* **Tarea requerida A**:
Extraiga del texto sobre la distopía globalizada el pasaje que va de "Si, en el pasado" a "en un zombi.", ambos incluidos.
* **Tarea requerida B**:
Prosiga el texto sobre la distopía globalizada a partir del punto en que termina.

* **Fragmento del texto**:
□ □ □

En un mundo globalizado, la idea de un futuro distópico también está globalizada
En un mundo globalizado, la idea de un futuro distópico también está globalizada. En los Estados Unidos, después haber elegido al primer presidente negro, lo que a muchos les sonó como el prenuncio de un planeta que avanzaba en el proceso civilizador, hoy existe el riesgo concreto de que un personaje como Donald Trump ocupe la Casa Blanca. El imaginario que encarna sigue en movimiento, más allá del resultado de las elecciones.
Si, en el pasado reciente, los Estados Unidos fueron muy competentes en la venta de sueños, así como de la American way of life, con todas las críticas que se le puede y se le debe hacer, hoy en día la mayor potencia mundial puede leerse como una potenciadora de distopías. La producción cultural con mayor poder de diseminación ya no es el cine de Hollywood, sino las series. Y son cada vez más sombrías, cuando no apocalípticas, protagonizadas por escépticos, cínicos o desesperados, o todo eso junto. Como se ve en The Walking Dead (AMC), a veces toda la resistencia que se consigue en el futuro que ya ha llegado es no convertirse también en un zombi.
Ya no nos queda París
Los iconos del siglo 20 ya no resuenan. Como en la frase famosa dicha por el personaje de Humphrey Bogart al personaje de Ingrid Bergman, en el clásico Casablanca : “Siempre nos quedará París”. La expresión se convirtió en el mantra de que habría siempre un lugar al que escaparse, donde la vida podría ser un idilio. Hoy en día, desde que París se ha convertido en un escenario de ataques terroristas, a nadie más le queda París. Ni siquiera a París le queda París. El mundo de repente ha encogido. Y ya no hay paraísos a los que huir. Ni siquiera como viaje interior.

□ □ □

* **Fragmento de origen**:
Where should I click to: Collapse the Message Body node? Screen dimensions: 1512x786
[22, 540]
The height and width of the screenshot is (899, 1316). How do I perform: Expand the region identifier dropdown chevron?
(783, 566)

□ □ □

* **Resultado A**:
Si, en el pasado reciente, los Estados Unidos fueron muy competentes en la venta de sueños, así como de la American way of life, con todas las críticas que se le puede y se le debe hacer, hoy en día la mayor potencia mundial puede leerse como una potenciadora de distopías. La producción cultural con mayor poder de diseminación ya no es el cine de Hollywood, sino las series. Y son cada vez más sombrías, cuando no apocalípticas, protagonizadas por escépticos, cínicos o desesperados, o todo eso junto. Como se ve en The Walking Dead (AMC), a veces toda la resistencia que se consigue en el futuro que ya ha llegado es no convertirse también en un zombi.

* **Resultado B**:
La última utopía del presente es una isla volcánica
Es en este mundo que súbitamente ha encogido donde Islandia, un país sobre el que hasta hace poco la mayoría solo sabía que tenía un volcán de nombre impronunciable, capaz de escupir consonantes y humo, ha pasado a ser una especie de última reserva de la utopía. Y eso en el imaginario de personas de las más diversas clases sociales y nacionalidades. Islandia,cuyo primer ministro cayó por su implicación en un escándalo de corrupción dos días después de haber sido citado en los Papeles de Panamá y un día después de que miles de personas protestasen frente al Parlamento. Islandia, cuya policía se quedó traumatizada al matar a un hombre por primera vez en la historia de la corporación. Islandia, que eligió a la primera mujer presidente, divorciada y madre soltera, en 1980, y a una primera ministra lesbiana, en 2009. Islandia, cuyo equipo de fútbol sacó a Inglaterra de la Eurocopa poco después de que el Brexit hubiese ganado. Islandia, como un pequeño país de poco más de 300.000 habitantes donde es posible respirar sin sentirse rodeado de demasiada gente. La última utopía del presente es una isla volcánica.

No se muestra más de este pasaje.